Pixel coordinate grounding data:
════════════════
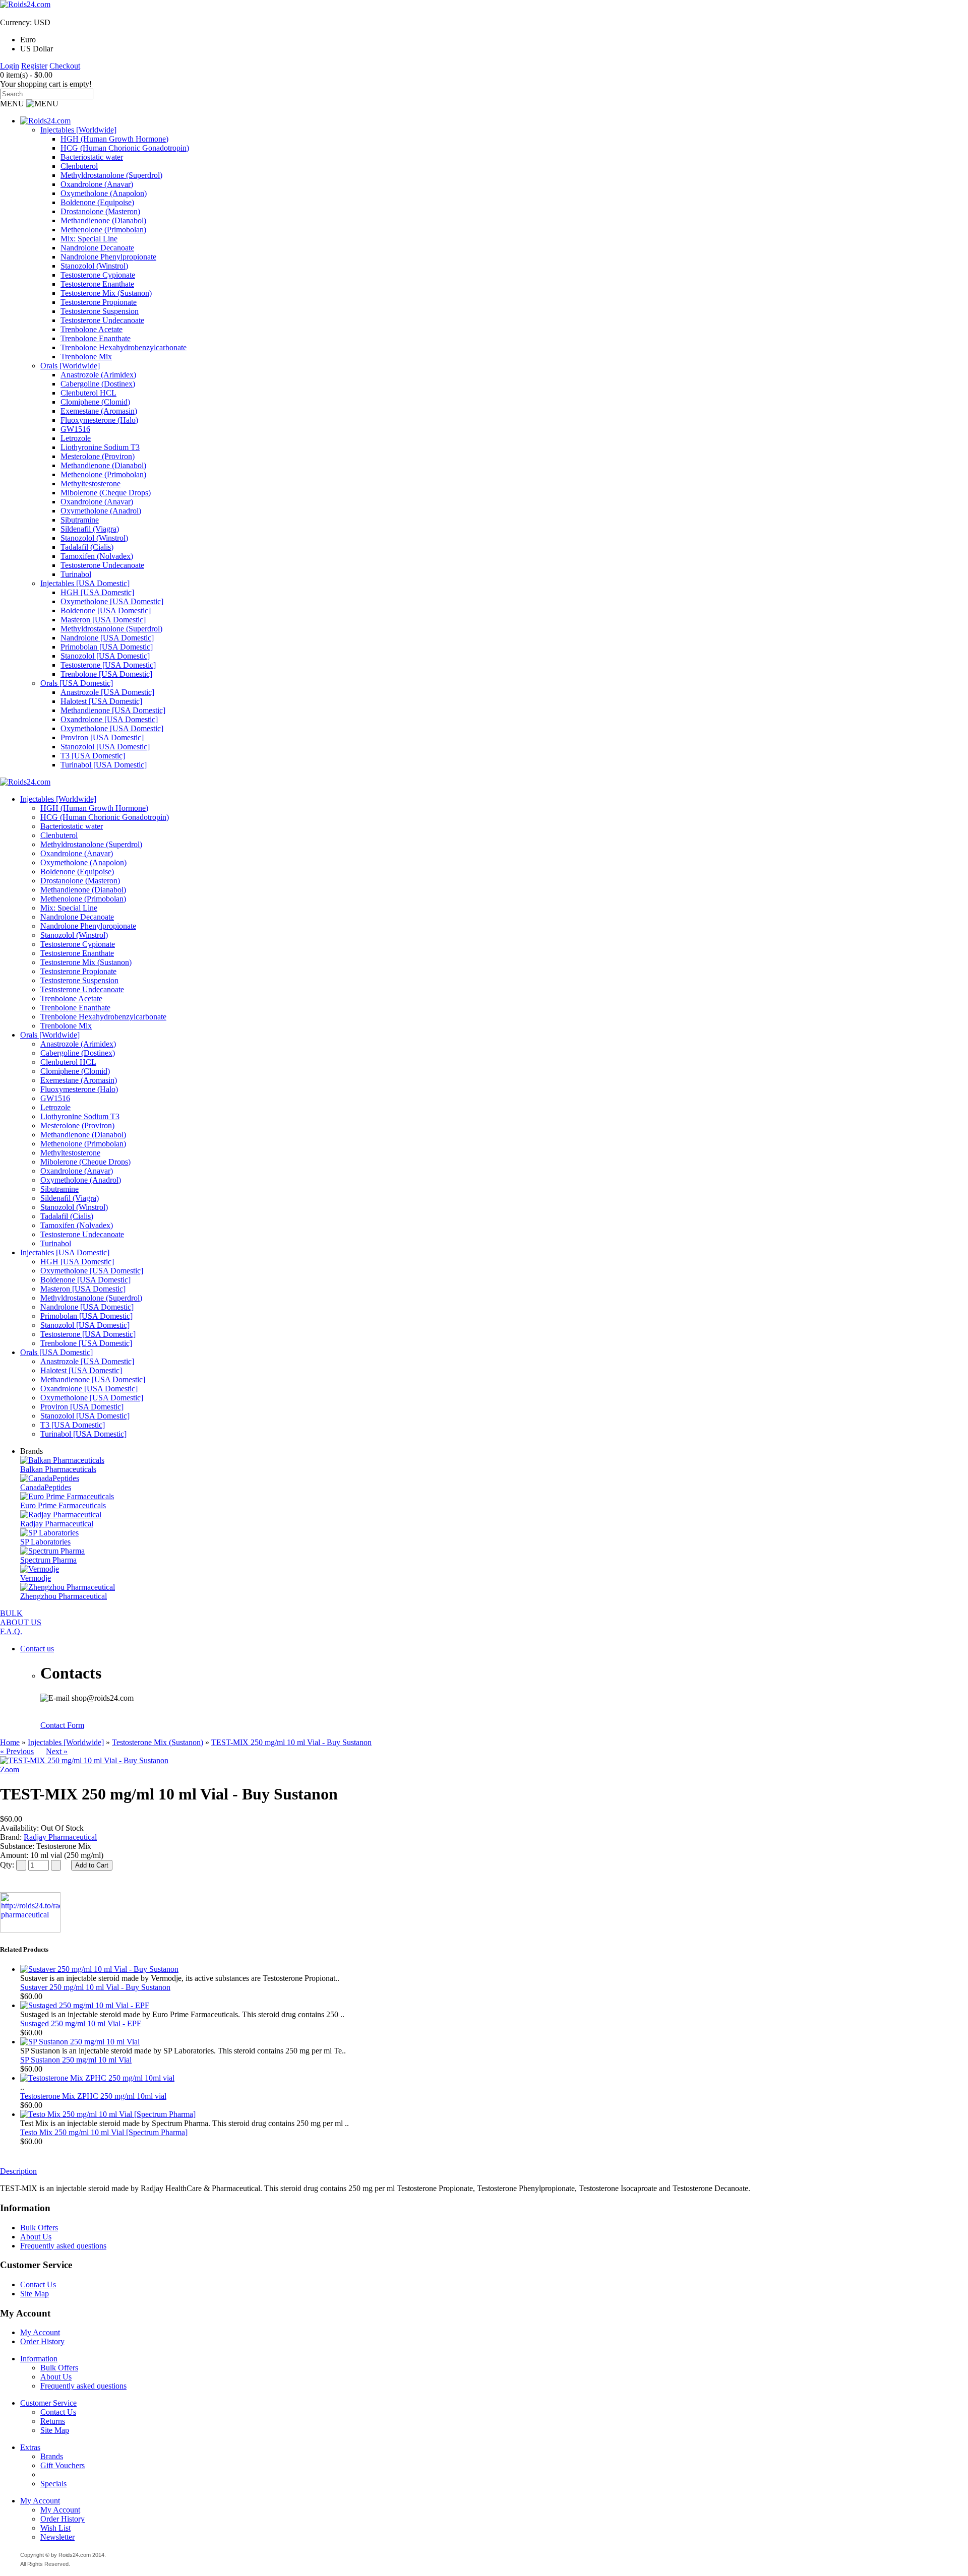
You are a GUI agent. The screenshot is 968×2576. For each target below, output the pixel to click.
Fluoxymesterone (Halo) (99, 420)
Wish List (55, 2528)
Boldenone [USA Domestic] (105, 610)
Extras (30, 2447)
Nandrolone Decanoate (97, 247)
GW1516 (75, 429)
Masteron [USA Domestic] (103, 619)
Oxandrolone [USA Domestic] (109, 719)
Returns (52, 2421)
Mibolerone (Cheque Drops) (105, 492)
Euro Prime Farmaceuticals (63, 1505)
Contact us (37, 1648)
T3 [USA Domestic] (92, 755)
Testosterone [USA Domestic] (108, 665)
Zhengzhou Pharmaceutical (63, 1596)
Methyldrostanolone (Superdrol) (111, 175)
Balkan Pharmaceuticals (58, 1469)
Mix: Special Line (88, 238)
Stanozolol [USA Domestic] (105, 656)
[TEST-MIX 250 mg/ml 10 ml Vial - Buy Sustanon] (84, 1760)
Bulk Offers (39, 2227)
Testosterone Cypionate (97, 275)
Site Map (34, 2293)
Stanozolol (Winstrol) (94, 266)
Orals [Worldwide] (70, 365)
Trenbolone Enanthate (95, 338)
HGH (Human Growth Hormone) (114, 139)
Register (34, 65)
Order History (42, 2341)
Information (38, 2358)
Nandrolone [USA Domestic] (107, 637)
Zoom (9, 1769)
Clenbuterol (79, 166)
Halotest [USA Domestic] (101, 701)
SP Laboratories (45, 1541)
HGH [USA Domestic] (97, 592)
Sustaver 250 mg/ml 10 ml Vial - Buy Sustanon (95, 1987)
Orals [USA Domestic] (76, 683)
════════════════
### About this task
When you output the entries, keep each line exactly as it is and leave out any pictures.

### Output below
You are a GUI agent. The screenshot is 968×2576. For each target below, output the pixel to click.
Fluoxymesterone (Halo) (99, 420)
Wish List (55, 2528)
Boldenone [USA Domestic] (105, 610)
Extras (30, 2447)
Nandrolone Decanoate (97, 247)
GW1516 (75, 429)
Masteron [USA Domestic] (103, 619)
Oxandrolone [USA Domestic] (109, 719)
Returns (52, 2421)
Mibolerone (Cheque Drops) (105, 492)
Euro Prime Farmaceuticals (63, 1505)
Contact us (37, 1648)
T3 [USA Domestic] (92, 755)
Testosterone [USA Domestic] (108, 665)
Zhengzhou Pharmaceutical (63, 1596)
Methyldrostanolone (Superdrol) (111, 175)
Balkan Pharmaceuticals (58, 1469)
Mix: Special Line (88, 238)
Stanozolol [USA Domestic] (105, 656)
[TEST-MIX 250 mg/ml 10 ml Vial - Buy Sustanon] (84, 1760)
Bulk Offers (39, 2227)
Testosterone Cypionate (97, 275)
Site Map (34, 2293)
Stanozolol (Winstrol) (94, 266)
Orals [Worldwide] (70, 365)
Trenbolone Enanthate (95, 338)
HGH (Human Growth Hormone) (114, 139)
Register (34, 65)
Order History (42, 2341)
Information (38, 2358)
Nandrolone [USA Domestic] (107, 637)
Zoom (9, 1769)
Clenbuterol (79, 166)
Halotest [USA Domestic] (101, 701)
SP Laboratories (45, 1541)
HGH [USA Domestic] (97, 592)
Sustaver 250 mg/ml 10 ml Vial - Buy Sustanon (95, 1987)
Orals [USA Domestic] (76, 683)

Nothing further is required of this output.